#### YOUR GOAL
Rewrite the items from the very start through the line that contains "Action: pos(102,33)", swapping "page heading" for "title" and keeping everything else the same. Leave the pictures out.

------------------------------------------------------------------------

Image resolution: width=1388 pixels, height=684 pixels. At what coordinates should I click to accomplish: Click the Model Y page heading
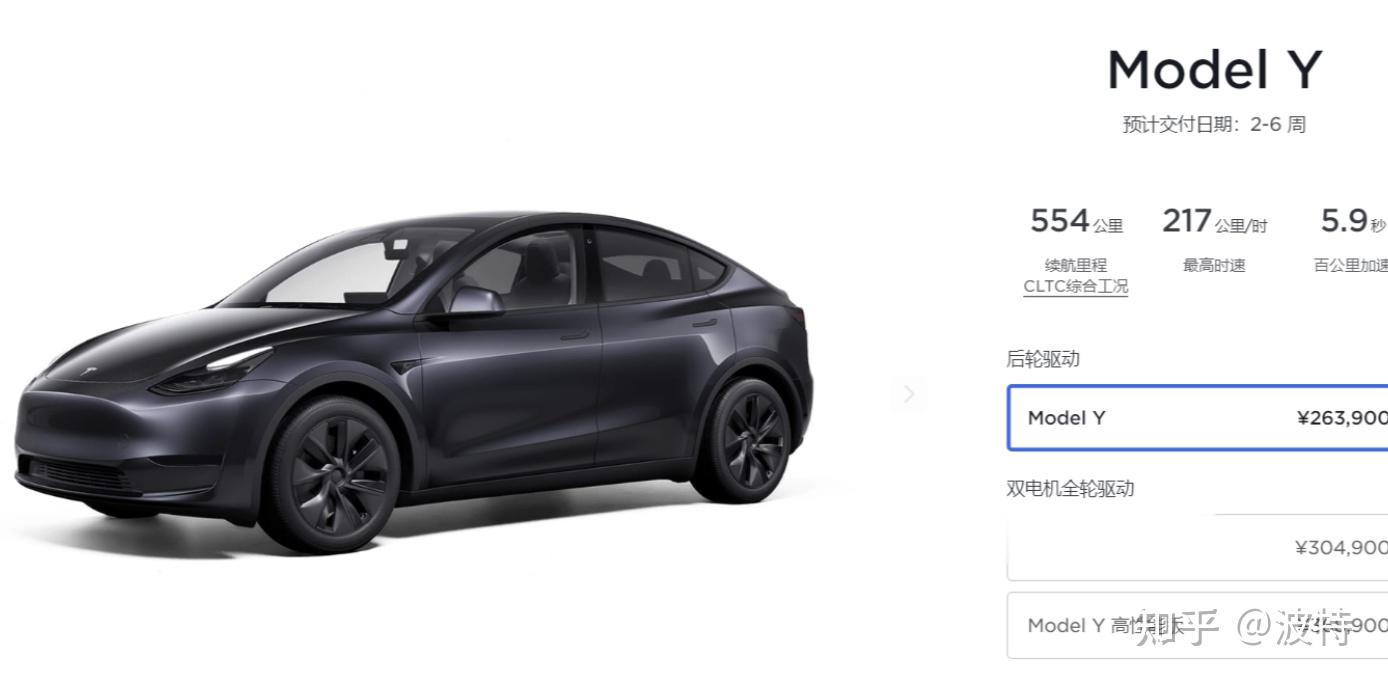tap(1214, 70)
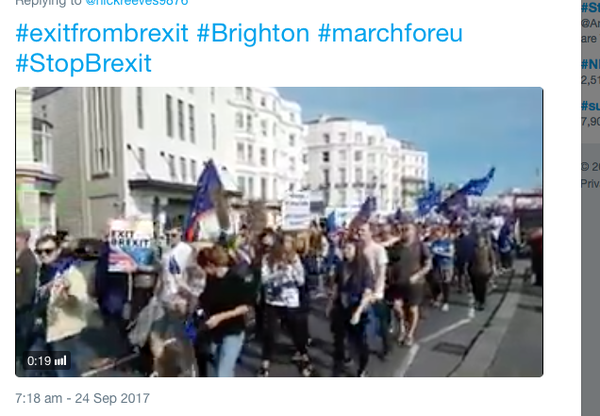The height and width of the screenshot is (416, 600).
Task: Open the #exitfrombrexit hashtag
Action: pos(102,33)
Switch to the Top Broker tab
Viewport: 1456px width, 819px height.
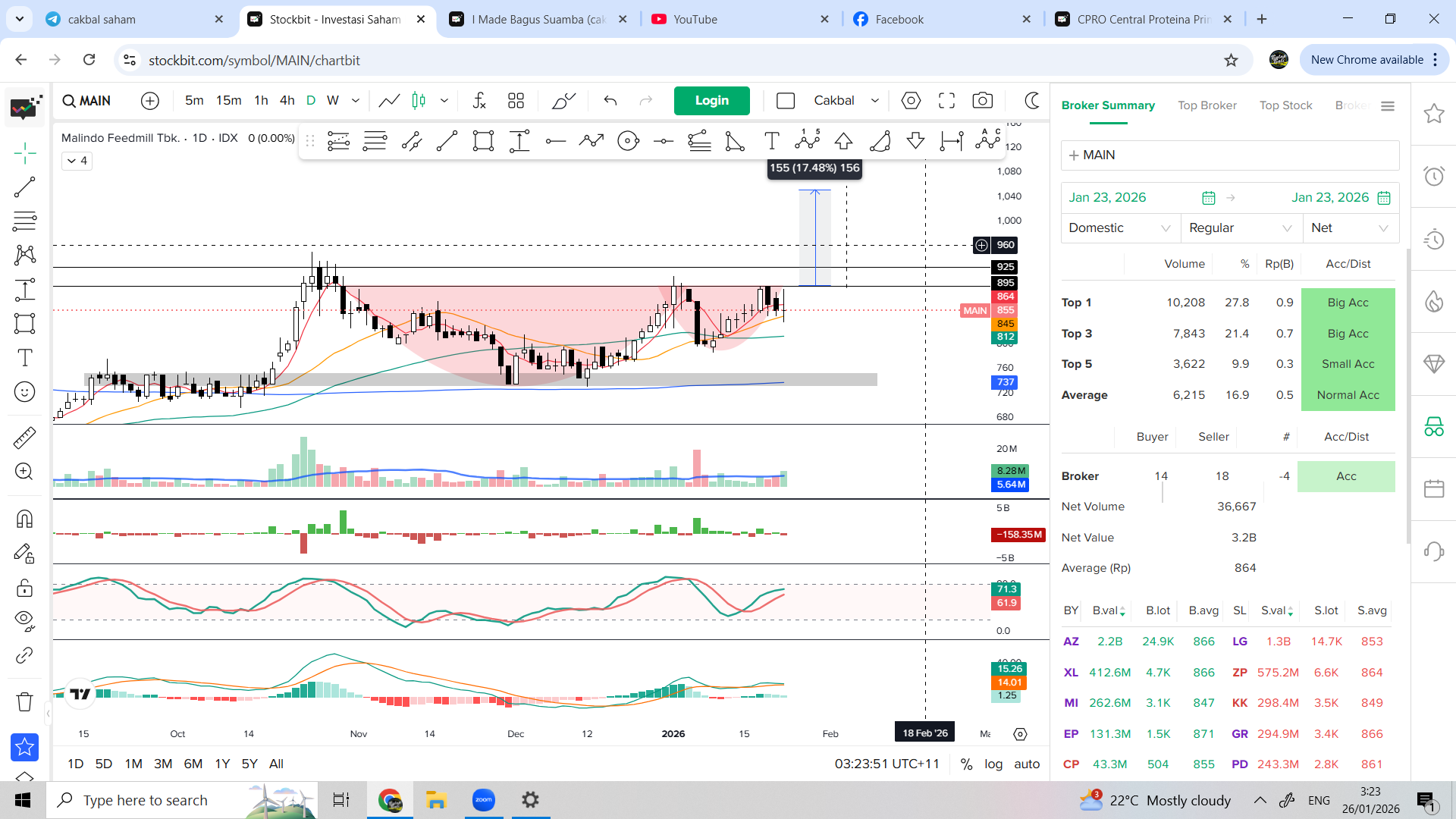pos(1207,105)
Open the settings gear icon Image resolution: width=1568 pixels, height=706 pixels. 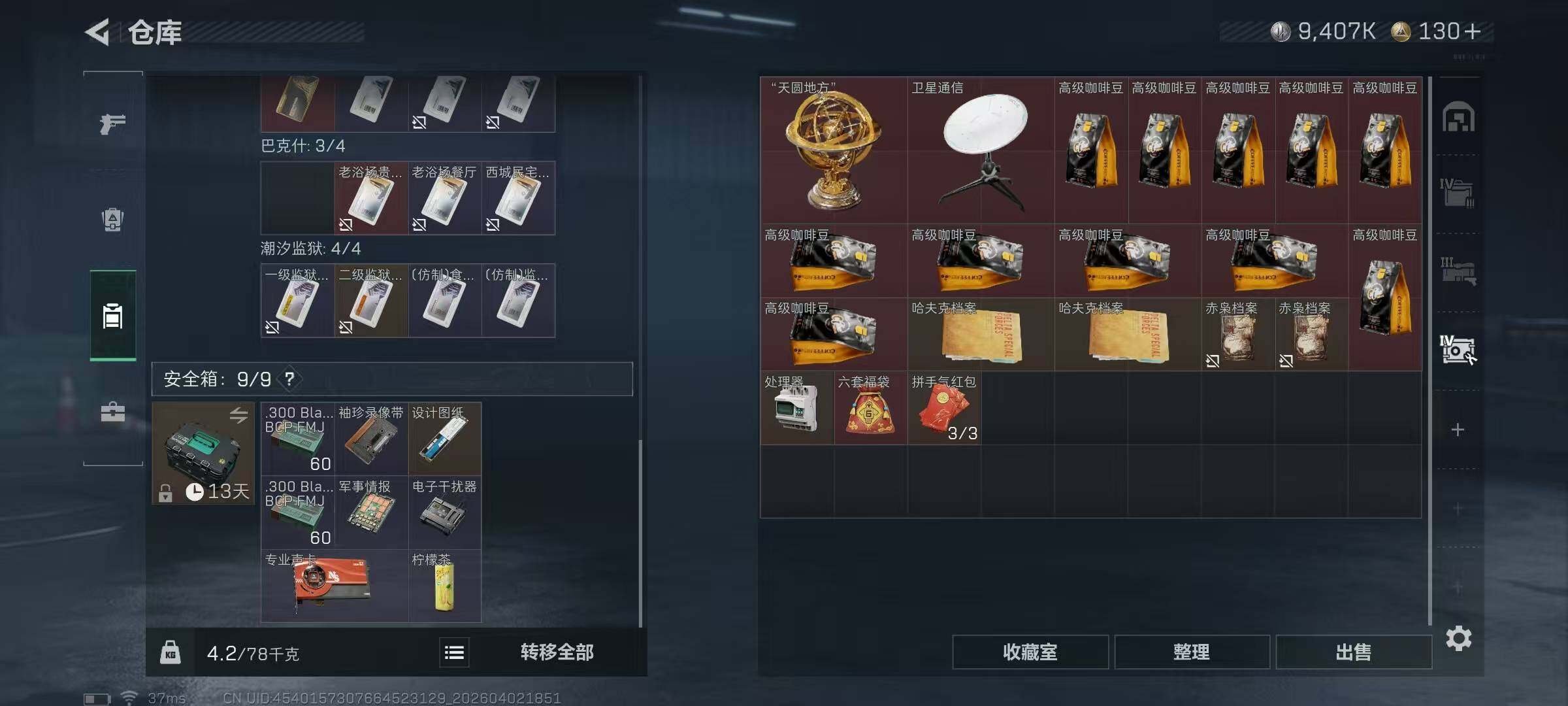[x=1458, y=639]
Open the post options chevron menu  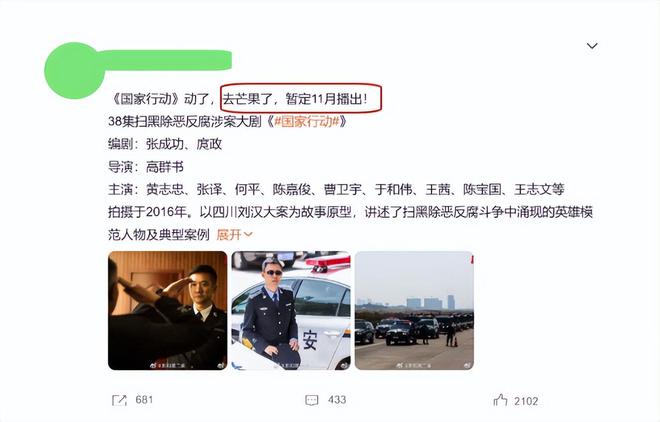(592, 45)
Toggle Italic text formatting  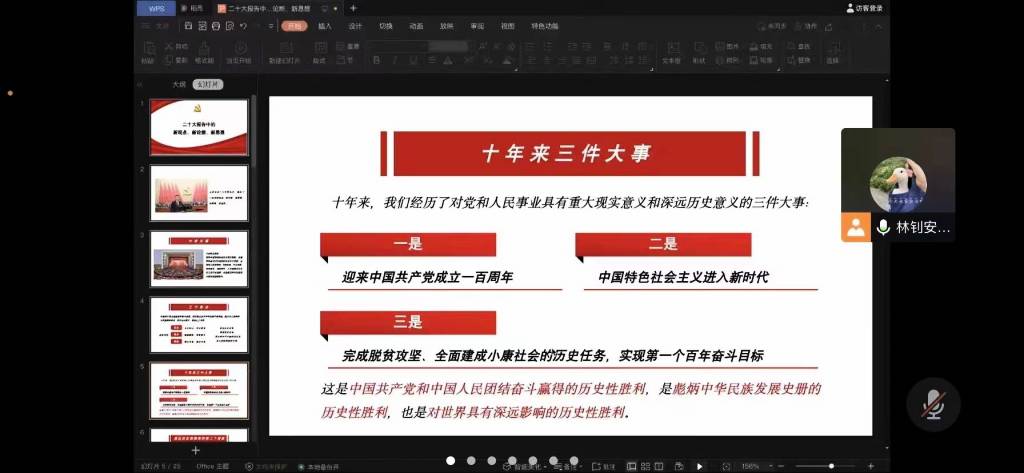(x=393, y=61)
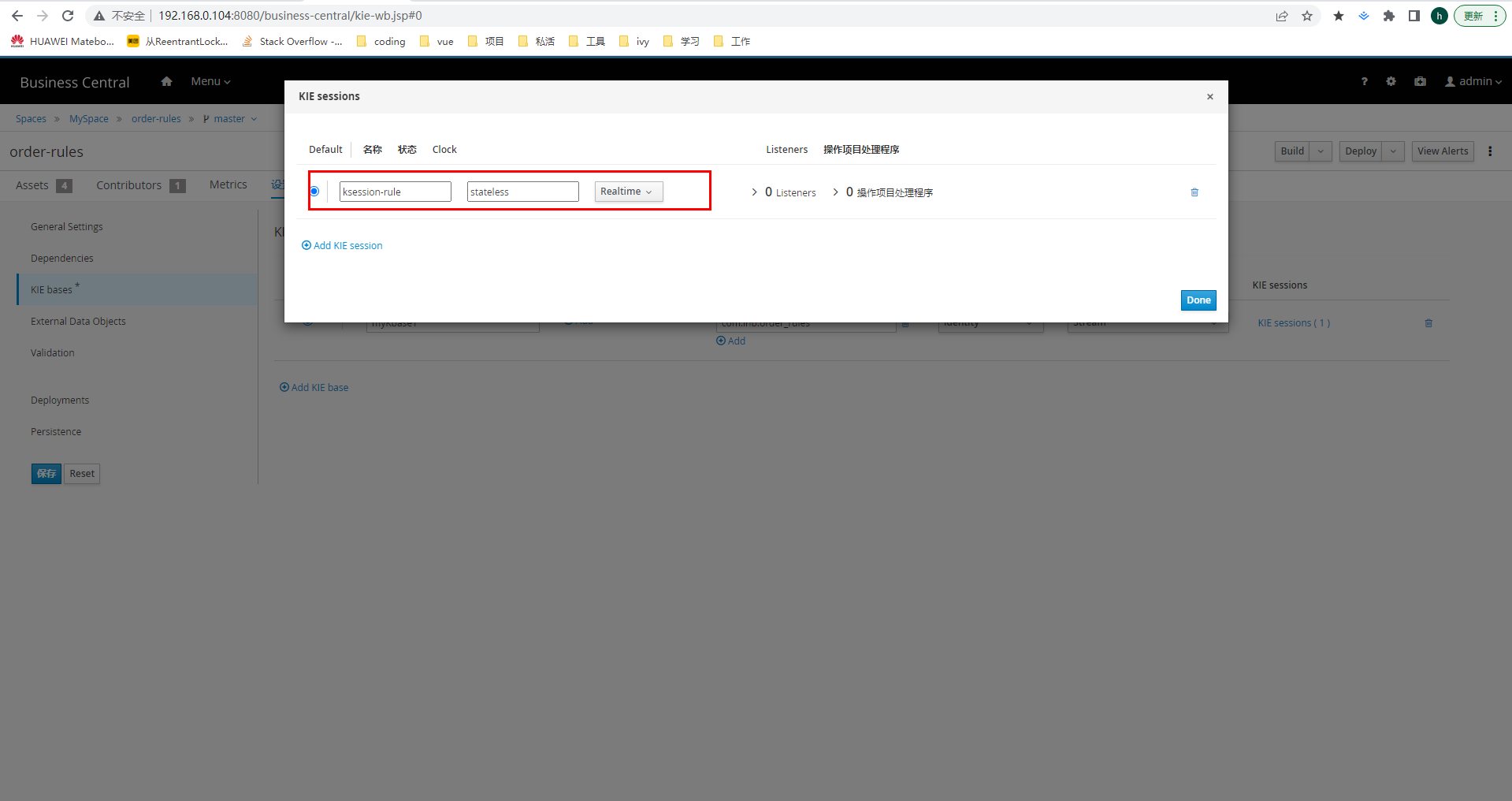Open the help question mark icon
Image resolution: width=1512 pixels, height=801 pixels.
1364,81
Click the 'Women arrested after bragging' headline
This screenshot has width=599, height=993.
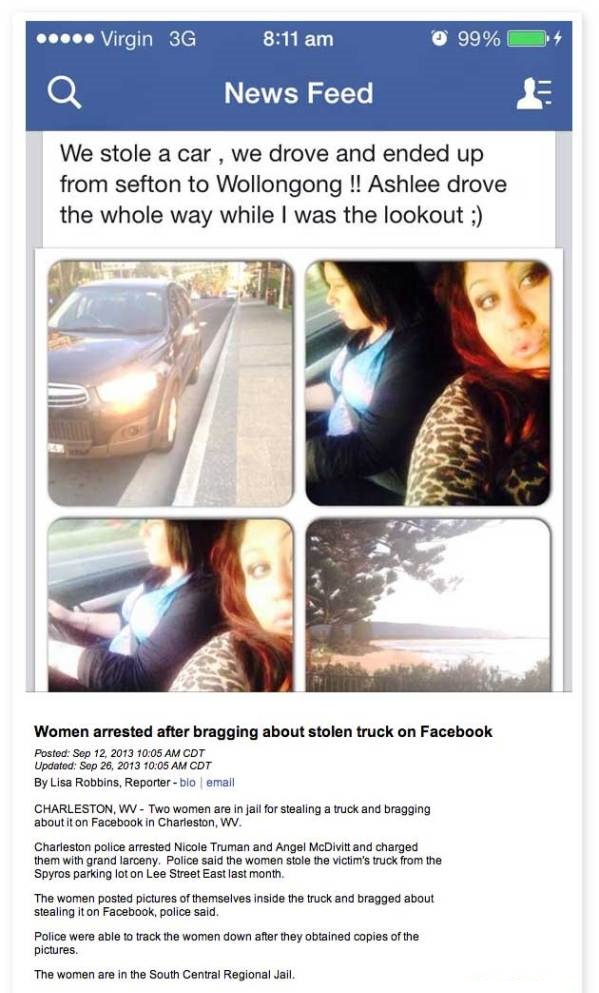[263, 731]
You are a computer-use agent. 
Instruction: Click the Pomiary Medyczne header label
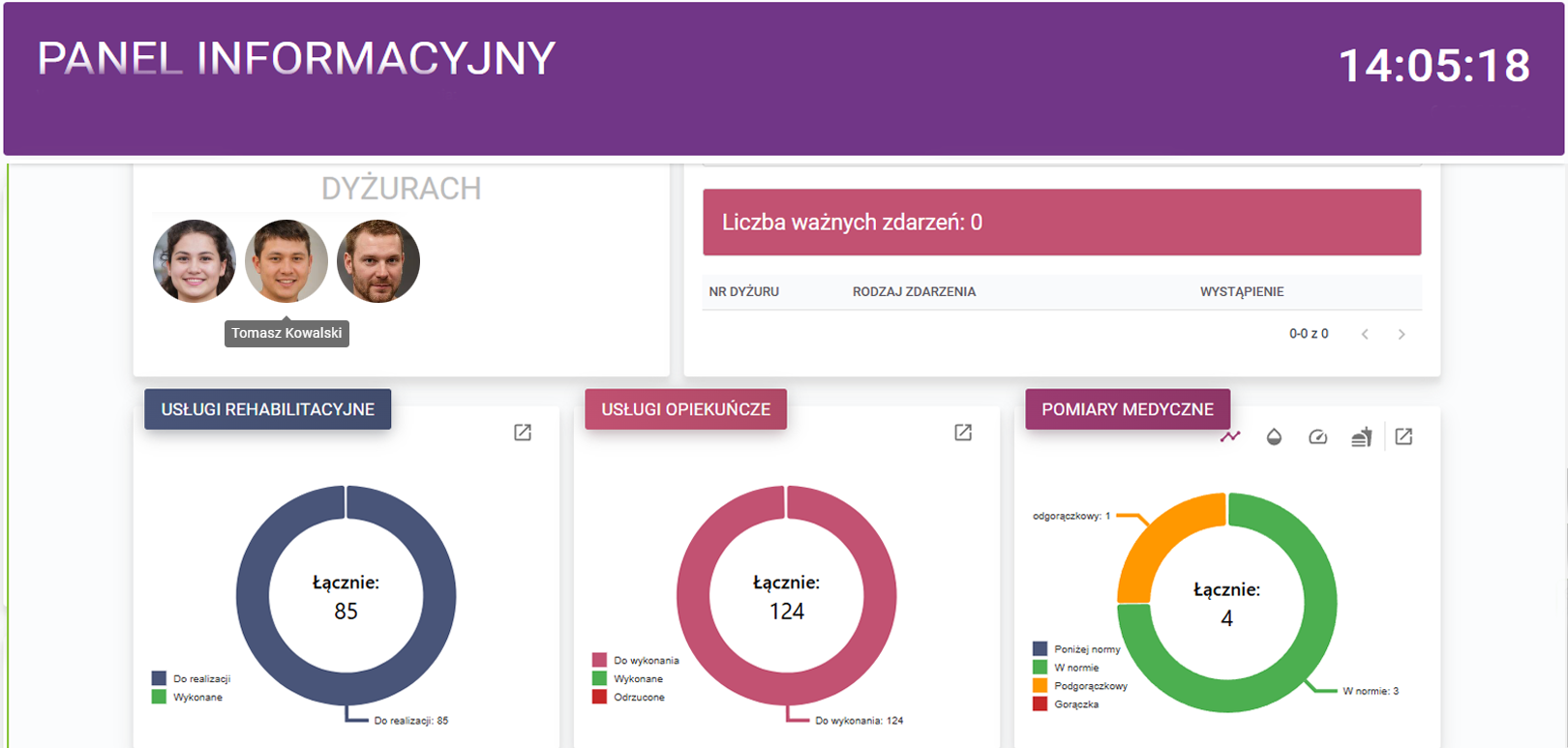click(1127, 409)
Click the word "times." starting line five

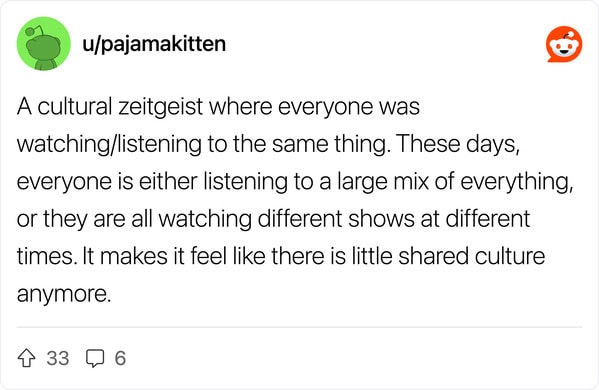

------------------------------------------------------------------------

#### RESULT
Image resolution: width=1388 pixels, height=684 pixels. At what coordinates should I click to accomplish: Click the Model Y title
tap(1214, 70)
The height and width of the screenshot is (416, 600).
Task: Open the #exitfrombrexit hashtag
Action: pos(102,33)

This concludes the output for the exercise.